Tuesday, June 15, 2010

'Touchdown Jesus' Felled by Lightning



When Jesus is made out of wood and styrofoam these things can happen.
A six-story-tall statue of Jesus Christ with his arms raised along a highway was struck by lightning in a thunderstorm Monday night and burned to the ground, police said.

The "King of Kings" statue, one of southwest Ohio's most familiar landmarks, had stood since 2004 at the evangelical Solid Rock Church along Interstate 75 in Monroe, just north of Cincinnati.

The lightning strike set the statue ablaze around 11:15 p.m., Monroe police dispatchers said.

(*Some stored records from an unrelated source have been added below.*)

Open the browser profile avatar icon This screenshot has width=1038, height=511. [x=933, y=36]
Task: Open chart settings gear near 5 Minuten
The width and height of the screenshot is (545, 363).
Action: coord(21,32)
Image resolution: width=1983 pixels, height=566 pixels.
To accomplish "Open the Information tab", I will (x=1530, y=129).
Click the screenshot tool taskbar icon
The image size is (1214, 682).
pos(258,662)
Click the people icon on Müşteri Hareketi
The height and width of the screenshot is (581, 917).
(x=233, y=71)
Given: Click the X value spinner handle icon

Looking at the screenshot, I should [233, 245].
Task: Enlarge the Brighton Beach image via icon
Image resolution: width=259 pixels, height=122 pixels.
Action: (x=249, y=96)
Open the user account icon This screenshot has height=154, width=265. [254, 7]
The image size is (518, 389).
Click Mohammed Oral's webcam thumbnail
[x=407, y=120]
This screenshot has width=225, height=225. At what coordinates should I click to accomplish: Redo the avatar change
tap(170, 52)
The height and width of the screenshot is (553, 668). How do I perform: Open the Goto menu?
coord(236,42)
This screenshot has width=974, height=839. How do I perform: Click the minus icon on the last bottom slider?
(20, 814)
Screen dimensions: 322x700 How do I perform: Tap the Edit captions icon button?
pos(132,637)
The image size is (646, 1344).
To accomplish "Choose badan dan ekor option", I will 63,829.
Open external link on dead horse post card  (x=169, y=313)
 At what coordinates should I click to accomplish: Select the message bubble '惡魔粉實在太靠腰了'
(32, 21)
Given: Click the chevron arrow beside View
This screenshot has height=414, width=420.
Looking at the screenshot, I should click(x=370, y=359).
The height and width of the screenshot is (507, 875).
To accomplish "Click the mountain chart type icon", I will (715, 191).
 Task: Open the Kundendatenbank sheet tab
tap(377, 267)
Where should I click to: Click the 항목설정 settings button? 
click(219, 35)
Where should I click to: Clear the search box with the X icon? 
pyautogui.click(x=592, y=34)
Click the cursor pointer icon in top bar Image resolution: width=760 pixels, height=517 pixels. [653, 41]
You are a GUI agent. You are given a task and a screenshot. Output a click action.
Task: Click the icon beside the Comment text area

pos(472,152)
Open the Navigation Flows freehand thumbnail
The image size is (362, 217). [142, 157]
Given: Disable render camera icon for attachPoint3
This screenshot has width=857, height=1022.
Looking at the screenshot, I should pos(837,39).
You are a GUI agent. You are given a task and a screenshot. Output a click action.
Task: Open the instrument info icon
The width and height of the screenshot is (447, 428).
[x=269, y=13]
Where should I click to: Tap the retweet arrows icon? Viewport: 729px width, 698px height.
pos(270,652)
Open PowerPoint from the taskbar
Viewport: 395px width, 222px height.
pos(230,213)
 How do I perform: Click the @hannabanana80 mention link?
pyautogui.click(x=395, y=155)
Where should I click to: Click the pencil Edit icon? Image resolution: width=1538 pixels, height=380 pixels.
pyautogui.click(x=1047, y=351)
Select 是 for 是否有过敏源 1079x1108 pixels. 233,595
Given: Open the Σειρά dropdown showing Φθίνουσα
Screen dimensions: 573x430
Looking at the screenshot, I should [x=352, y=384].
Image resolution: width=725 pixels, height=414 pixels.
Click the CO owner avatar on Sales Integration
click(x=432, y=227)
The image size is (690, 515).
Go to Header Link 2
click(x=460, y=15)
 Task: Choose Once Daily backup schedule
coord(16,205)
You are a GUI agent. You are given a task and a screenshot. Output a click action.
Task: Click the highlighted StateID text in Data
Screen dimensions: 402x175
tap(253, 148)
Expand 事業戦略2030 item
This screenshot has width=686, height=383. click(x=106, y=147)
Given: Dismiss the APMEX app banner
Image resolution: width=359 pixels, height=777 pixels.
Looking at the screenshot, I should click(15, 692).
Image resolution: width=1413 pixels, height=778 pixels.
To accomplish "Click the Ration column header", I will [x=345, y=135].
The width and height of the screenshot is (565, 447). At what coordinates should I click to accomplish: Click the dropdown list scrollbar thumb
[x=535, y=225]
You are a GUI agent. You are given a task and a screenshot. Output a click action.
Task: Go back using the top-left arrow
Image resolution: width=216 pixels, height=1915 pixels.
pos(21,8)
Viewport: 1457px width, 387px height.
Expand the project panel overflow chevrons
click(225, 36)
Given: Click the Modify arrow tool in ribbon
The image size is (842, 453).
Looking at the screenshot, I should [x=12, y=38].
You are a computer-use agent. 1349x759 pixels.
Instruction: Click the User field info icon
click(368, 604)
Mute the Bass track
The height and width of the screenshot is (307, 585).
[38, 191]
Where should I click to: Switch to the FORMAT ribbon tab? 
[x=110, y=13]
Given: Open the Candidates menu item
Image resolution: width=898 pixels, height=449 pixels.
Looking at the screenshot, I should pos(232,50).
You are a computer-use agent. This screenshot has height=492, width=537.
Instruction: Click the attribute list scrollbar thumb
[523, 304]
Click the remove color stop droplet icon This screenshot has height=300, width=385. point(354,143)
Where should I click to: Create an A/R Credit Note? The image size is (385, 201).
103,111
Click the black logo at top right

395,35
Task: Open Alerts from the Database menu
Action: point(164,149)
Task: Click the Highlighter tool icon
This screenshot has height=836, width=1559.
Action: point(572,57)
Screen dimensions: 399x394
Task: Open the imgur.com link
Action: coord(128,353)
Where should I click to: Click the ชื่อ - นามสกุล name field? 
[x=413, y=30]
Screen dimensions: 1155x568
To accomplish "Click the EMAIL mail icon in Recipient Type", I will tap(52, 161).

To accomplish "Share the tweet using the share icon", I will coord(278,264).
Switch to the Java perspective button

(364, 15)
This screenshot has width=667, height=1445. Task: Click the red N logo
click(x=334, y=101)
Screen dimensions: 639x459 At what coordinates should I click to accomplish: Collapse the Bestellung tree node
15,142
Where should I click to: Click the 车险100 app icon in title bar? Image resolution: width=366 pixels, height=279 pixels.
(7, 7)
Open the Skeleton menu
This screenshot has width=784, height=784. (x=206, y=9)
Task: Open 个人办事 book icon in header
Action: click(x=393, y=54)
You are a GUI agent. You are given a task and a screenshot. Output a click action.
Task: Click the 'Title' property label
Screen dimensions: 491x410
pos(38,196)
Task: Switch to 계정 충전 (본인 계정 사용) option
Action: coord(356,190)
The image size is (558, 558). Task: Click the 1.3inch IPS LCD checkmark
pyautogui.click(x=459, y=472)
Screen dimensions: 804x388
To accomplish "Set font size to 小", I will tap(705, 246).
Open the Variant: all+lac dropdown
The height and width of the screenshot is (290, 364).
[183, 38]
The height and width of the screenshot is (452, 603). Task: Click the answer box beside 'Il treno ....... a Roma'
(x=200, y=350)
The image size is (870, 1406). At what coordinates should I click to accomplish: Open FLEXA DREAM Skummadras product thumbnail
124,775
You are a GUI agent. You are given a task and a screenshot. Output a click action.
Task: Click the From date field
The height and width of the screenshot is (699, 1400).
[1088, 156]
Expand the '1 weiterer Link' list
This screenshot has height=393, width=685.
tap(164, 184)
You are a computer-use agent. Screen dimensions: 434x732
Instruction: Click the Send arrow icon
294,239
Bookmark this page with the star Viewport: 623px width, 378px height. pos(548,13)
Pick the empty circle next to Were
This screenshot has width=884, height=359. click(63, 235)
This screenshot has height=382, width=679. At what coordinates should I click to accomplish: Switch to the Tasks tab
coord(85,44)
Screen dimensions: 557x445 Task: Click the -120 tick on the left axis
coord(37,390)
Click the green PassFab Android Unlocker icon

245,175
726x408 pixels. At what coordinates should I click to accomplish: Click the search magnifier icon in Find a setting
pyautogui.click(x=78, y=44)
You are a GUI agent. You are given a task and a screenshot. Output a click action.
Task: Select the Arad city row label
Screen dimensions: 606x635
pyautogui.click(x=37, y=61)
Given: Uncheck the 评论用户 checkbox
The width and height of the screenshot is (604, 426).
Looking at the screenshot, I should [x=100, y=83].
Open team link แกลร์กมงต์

The sculpture, 62 feet tall and 40 feet wide at the base, showed Jesus from the torso up and was nicknamed Touchdown Jesus because of the way the arms were raised, similar to a referee signaling a touchdown. It was made of plastic foam and fiberglass over a steel frame, which is all that remained early Tuesday.

The fire spread from the statue to an adjacent amphitheater but was confined to the attic area, and no one was injured, police Chief Mark Neu said. The fire department would release a monetary damage estimate Tuesday, he said.

Travelers on Interstate 75 often were startled to come upon the huge statue by the roadside, but many said America needs more symbols like it. So many people stopped at the church campus that church officials had to build a walkway to accommodate them.
Surely atheists are rejoicing.

Here's what it looked like before the blaze.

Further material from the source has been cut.